Michael Kay provided a very nice explanation to this:
The operators "=" and "!=" in XPath use "implicit existential quantification". So A=B is shorthand for "some $a in A, $b in B satisfies $a eq $b" (the longhand form is legal in XPath 2.0), while A!=B is shorthand for "some $a in A, $b in B satisfies $a ne $b".

So, not(A=B) is true if there is no pair of items from A and B that are equal, while (A!=B) is true if there is a pair of values that are not equal. In practice, you nearly always want not(A=B).

Wednesday, October 21, 2009

W3C: The web site has new look

The W3C web site now has a new look (ref, http://www.w3.org/). Though, I am trying to come to terms with the new W3C site design. It takes some time for a new user like me, to reach to old W3C recommendations.

I guess, this site redesign for www.w3.org has occurred after 8-10 years. Much of the parts of new W3C site, are empty at present, and needs to be filled with references and user material.

Sunday, September 27, 2009

OO multiple inheritance, and Java

I have been thinking again, about multiple inheritance and why Java doesn't support it. I wrote a bit about this topic, some time ago.

There are so, so many resources on web about this, and it's actually very easy to find the answer to this, via a simple web search. Here is an article from where I started to know an answer to this, http://www.javaworld.com/javaqa/2002-07/02-qa-0719-multinheritance.html, which pointed me to this white paper by James Gosling and Henry McGilton. Really, I did not read this white paper by Java creators earlier (it never came across my eyes :)), in spite being familiar and working with Java since long time. Sometimes, we find gems on web in an unexpected ways (I mean, this paper is a gem for me :)). I'll try to read this paper (hopefully fully, and being able to understand it) over the next few days.

And here is a link in this white paper, which explains why Java doesn't support multiple inheritance. The following white paper link is also interesting, which gives a complete overview of C and C++ features, that were omitted in Java language (Java has been influenced from C and C++).

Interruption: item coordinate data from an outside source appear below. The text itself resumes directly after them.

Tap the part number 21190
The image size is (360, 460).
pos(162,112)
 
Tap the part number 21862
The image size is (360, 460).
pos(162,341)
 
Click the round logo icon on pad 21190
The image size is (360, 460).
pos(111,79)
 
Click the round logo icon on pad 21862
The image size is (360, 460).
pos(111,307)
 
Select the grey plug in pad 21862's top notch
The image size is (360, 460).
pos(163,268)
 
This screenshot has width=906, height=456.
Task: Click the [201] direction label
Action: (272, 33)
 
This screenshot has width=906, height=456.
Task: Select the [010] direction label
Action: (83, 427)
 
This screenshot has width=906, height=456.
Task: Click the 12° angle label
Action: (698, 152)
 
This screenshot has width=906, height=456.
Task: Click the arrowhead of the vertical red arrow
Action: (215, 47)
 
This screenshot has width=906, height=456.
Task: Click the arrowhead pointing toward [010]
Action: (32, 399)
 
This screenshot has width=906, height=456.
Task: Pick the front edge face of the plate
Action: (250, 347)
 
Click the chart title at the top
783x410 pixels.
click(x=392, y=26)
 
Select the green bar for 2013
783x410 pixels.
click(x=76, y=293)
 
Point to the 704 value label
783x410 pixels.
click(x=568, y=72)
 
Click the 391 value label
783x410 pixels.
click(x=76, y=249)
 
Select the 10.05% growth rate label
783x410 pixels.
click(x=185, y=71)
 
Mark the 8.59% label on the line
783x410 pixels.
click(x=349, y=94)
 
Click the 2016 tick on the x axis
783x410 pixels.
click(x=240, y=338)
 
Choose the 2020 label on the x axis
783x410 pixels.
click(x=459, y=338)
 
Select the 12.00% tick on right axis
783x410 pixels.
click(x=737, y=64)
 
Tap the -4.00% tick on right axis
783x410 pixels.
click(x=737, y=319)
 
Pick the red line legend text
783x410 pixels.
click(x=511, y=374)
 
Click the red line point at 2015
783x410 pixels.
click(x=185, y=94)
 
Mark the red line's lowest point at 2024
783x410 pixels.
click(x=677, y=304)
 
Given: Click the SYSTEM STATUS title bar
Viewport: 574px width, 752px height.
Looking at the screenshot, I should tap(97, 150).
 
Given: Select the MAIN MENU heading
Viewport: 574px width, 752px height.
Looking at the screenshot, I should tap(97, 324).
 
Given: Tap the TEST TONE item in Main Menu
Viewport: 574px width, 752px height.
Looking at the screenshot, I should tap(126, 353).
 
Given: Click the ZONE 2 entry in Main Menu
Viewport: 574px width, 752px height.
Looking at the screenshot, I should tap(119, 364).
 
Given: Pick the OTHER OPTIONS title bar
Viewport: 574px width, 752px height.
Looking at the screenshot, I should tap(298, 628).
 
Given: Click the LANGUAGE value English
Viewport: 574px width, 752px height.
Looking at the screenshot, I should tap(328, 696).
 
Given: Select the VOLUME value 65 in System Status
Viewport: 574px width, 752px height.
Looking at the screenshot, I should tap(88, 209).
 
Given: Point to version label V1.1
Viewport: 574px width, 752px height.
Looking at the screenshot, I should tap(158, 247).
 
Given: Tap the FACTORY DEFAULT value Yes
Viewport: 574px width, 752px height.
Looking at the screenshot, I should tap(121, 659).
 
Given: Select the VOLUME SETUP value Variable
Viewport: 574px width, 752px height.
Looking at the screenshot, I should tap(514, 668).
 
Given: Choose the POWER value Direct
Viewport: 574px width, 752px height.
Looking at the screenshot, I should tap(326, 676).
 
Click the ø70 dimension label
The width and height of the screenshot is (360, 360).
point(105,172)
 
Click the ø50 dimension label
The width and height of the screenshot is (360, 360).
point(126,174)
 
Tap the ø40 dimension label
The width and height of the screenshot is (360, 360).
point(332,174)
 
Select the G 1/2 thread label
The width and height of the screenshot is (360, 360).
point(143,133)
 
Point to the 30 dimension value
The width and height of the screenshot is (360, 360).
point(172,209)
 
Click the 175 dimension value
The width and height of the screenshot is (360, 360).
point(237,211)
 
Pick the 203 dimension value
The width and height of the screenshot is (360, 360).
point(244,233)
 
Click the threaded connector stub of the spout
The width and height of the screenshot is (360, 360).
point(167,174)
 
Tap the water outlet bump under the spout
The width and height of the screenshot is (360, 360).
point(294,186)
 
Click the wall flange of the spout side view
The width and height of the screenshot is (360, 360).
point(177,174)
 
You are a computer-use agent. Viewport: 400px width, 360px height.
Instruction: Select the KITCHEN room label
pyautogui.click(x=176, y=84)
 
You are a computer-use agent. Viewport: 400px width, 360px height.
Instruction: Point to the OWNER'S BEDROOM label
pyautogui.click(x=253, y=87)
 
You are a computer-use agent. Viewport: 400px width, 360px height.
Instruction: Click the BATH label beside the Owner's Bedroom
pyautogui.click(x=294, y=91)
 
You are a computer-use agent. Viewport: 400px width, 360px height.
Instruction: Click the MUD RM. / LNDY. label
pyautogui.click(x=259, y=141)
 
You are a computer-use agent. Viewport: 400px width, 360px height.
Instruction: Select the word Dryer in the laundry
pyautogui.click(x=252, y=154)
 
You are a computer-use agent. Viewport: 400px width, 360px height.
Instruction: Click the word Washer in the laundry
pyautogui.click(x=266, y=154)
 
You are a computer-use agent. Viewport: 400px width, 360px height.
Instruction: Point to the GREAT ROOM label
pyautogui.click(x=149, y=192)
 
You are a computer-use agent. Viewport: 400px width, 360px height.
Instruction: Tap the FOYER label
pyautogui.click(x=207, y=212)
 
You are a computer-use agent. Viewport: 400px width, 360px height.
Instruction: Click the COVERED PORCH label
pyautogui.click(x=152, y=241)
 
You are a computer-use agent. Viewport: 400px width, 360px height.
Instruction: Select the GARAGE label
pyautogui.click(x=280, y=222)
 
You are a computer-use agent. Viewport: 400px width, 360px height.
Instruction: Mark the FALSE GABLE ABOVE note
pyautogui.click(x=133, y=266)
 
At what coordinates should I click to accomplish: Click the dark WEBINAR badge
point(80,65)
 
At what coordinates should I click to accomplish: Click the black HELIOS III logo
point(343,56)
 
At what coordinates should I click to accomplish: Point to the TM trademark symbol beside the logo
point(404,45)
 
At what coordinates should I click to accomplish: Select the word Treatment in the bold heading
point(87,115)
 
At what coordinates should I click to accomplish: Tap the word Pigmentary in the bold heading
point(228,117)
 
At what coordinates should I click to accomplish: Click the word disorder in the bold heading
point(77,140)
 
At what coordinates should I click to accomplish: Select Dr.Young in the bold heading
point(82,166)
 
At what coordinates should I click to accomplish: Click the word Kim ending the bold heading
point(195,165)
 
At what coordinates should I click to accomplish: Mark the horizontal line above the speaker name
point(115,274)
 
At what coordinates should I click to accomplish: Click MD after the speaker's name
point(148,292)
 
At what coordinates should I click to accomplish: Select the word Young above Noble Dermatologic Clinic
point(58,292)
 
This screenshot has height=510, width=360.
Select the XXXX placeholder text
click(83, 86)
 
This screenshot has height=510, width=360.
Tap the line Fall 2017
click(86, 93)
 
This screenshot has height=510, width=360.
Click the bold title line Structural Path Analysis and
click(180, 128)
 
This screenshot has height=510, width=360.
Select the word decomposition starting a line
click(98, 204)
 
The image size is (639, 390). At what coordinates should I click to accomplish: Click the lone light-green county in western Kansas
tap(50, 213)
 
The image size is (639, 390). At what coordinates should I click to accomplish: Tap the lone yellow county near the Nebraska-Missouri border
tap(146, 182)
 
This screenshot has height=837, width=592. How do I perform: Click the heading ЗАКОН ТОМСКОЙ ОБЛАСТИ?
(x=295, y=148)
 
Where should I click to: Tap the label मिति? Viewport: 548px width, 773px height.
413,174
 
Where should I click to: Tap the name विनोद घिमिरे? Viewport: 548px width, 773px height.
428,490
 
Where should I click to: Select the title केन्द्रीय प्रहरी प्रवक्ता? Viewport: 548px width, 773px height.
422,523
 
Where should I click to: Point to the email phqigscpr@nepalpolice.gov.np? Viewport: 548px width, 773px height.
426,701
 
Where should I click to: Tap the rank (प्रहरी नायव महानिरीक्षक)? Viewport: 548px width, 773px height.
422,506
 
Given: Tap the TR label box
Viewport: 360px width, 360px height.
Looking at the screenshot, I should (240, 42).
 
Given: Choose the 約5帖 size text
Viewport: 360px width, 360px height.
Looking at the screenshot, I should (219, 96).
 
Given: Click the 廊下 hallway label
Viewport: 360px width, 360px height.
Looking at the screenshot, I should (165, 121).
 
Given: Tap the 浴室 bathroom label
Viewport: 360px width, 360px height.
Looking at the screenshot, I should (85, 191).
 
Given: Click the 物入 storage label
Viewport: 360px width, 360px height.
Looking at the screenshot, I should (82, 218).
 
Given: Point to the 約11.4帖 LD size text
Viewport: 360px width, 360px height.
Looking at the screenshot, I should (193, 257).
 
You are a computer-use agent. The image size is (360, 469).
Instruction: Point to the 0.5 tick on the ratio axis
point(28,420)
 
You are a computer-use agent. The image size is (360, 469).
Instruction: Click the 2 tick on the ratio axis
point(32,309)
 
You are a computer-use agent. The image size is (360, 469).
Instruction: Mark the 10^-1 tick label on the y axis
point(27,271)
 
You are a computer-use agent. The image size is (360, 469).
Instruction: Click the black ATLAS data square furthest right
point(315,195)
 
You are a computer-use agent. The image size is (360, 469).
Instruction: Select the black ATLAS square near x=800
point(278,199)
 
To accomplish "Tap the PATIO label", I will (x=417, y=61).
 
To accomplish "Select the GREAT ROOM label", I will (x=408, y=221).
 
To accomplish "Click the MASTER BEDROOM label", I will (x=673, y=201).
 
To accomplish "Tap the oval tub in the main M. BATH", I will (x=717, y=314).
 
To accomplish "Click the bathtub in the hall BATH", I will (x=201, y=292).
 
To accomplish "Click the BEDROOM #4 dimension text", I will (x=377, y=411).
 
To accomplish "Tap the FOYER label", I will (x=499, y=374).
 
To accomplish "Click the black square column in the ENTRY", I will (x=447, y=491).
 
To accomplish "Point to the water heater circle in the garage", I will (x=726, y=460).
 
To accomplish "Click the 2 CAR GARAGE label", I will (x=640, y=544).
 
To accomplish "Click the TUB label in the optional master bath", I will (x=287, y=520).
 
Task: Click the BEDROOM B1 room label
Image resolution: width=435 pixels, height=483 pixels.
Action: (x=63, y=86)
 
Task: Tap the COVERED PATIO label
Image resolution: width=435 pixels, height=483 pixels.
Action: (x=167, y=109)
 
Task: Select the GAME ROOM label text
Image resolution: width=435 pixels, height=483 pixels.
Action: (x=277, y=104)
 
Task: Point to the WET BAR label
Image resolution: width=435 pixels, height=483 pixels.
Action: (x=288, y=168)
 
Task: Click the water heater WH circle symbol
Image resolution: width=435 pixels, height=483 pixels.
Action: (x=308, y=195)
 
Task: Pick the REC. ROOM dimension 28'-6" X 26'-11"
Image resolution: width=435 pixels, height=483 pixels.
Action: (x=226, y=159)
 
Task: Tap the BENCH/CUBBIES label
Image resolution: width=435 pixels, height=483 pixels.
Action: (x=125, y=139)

My personal opinion is, that if we must need to use multiple inheritance, we should just try to write programs in C++. On the contrary, my experience in using Java for about a decade, convinces me, that Java is suitable to solve almost any business application problem, and absence of multiple inheritance in Java, is not an hindrance to design good programming abstractions for problem domain. The advantages like Java's byte code portability and web friendliness far outweigh, any disadvantages caused by absence of multiple inheritance. On numerous occasions, I have created Java byte code on Windows, and used it without modification on Unix based systems (and vice versa). This is something which is built into the Java language, and it is cool!